Teresa Prados-Torreira, a historian and the former head of the American Humor Studies Association, argues that the comedy you can watch on John Oliver’s show Last Week Tonight and the comedy you see in right-wing spaces are based in two intrinsically different versions of reality. If we can no longer agree on what’s true, she says, then we won’t be able to agree on what’s funny, either.
Stephen Farnsworth, a political scientist and the co-author of Late Night with Trump: Political Humor and the American Presidency, says this split is exacerbated by the increasingly polarized conservative news landscape. Fox News has created a siloed environment for their viewers, one where they can pick up memes and in-jokes that are incomprehensible to those outside their bubble and then go watch someone they agree with make jokes about those things.

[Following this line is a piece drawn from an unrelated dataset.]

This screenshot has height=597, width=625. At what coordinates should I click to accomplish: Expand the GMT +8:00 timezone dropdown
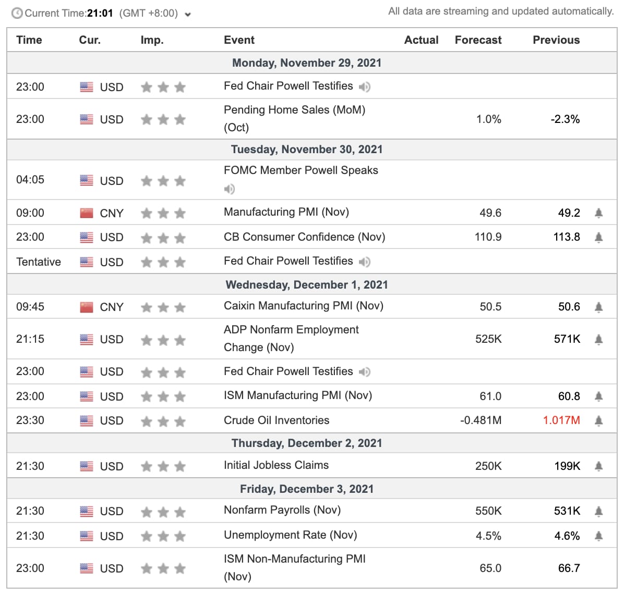[x=188, y=15]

“Fox News has been able to create an environment where there is more of a seamless transition [for] the people who are spending their time consuming news in the silo of the conservative media environment, [where they have] that back-story understanding,” Farnsworth says.
In other words, conservative media has created such an all-encompassing narrative that now its practitioners are able to joke around about that narrative, like when a Marvel movie puts in sly nods to other characters in the MCU. Meanwhile, Fox News viewers might not get exposed to the storylines the rest of the country is making jokes about, and vice versa.
“For humor to be funny, it needs to be somehow based in reality. Humor exaggerates and you want to emphasize what is grotesque, but it has to be based on something accurate,” says Prados-Torreira. “If your joke is about Hillary Clinton eating babies, that’s untrue, so it’s not going to be funny. The connection to reality is getting more tenuous for conservative people.”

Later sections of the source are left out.